Desde la asunción de Nicolás Maduro, en abril de 2013, la polarización en Venezuela se intensificó aún más, al igual que la represión gubernamental y el asedio y persecución a opositores. La violación a los derechos humanos fue el corolario de un proceso iniciado tiempo atrás.
Venezuela es quizás el ejemplo más claro de América del Sur para reconocer rasgos autoritarios. Chávez procuró debilitar hasta lograr sustituir las instituciones que antes ponían límites al poder presidencial y acalló a la oposición tanto desde la política como de los medios, pero la importancia del poder militar se vio mucho más fortalecida con su sucesor, Nicolás Maduro.

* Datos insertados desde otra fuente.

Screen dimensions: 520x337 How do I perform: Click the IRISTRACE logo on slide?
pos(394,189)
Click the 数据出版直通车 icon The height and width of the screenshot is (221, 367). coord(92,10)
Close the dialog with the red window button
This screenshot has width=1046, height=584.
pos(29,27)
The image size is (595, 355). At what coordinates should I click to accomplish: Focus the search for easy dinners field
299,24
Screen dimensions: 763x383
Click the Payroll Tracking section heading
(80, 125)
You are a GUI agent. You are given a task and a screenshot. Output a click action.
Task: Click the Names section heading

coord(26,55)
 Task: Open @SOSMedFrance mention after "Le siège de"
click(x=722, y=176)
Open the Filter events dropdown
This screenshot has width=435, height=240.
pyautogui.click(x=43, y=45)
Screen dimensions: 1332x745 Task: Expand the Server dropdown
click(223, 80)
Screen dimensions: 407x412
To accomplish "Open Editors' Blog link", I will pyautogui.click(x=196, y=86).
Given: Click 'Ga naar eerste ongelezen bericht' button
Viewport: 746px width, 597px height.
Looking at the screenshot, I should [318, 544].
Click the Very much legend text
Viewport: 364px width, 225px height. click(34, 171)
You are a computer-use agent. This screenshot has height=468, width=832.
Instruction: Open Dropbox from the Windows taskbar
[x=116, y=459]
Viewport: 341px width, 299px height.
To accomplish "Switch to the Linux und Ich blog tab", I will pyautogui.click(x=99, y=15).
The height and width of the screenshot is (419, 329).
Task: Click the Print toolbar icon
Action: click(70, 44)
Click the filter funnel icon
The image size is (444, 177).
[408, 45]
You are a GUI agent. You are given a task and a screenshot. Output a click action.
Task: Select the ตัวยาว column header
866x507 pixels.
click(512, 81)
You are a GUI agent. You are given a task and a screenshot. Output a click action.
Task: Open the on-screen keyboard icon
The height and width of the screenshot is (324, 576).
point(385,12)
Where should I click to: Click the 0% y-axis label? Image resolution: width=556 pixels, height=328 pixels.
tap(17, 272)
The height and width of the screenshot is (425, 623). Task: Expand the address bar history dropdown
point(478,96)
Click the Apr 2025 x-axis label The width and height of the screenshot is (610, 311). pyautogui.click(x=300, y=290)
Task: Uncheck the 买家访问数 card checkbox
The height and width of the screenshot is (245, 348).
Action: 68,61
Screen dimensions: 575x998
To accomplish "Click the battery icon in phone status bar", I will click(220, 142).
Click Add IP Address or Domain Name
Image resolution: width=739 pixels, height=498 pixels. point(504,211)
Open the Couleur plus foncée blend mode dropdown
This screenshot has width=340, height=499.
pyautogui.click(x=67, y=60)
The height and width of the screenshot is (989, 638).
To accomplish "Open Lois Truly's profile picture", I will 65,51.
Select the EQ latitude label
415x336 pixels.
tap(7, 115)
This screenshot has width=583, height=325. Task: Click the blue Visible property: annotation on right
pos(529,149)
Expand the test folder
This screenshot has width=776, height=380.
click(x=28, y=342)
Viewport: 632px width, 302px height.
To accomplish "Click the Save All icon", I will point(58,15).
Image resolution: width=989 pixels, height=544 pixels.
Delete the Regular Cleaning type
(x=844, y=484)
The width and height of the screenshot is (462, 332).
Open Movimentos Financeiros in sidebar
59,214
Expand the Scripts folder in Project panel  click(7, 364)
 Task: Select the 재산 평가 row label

La Constitución del 99 le permitió al presidente realizar los nombramientos de las fuerzas armadas sin necesidad de la aprobación del legislativo. Este retroceso dio lugar a la ruptura de la democracia, ya indiscutible, como lo señala el último informe realizado por IDEA internacional (Instituto para la Democracia con sede en Suecia): “El retroceso en Venezuela ha sido el más grave: su puntuación en todos los aspectos de los Índices de El estado de la democracia en el mundo disminuyó, en promedio, 0,31 puntos desde 1997, y registró declives en 11 subatributos, entre los que se incluyen declives muy pronunciados en Gobierno Electo, Elecciones Limpias, Democracia Local, Participación de la Sociedad Civil, Independencia Judicial, Ausencia de Corrupción e Integridad de los Medios de Comunicación” (p. 40).
Hoy Venezuela se encuentra inmersa en un proceso de descomposición social, económica y política, no solo deberá reconstruir la democracia sino levantar los cimientos de un estado devastado y destruido. América Latina presencia, una vez más, cómo el autoritarismo ha vencido a la democracia. El silencio es cómplice, así como las acciones de aquellos que, amparados en falsas posiciones, siguen defendiendo un régimen que -de acuerdo al informe elaborado por Michelle Bachelet- está matando a su propio pueblo.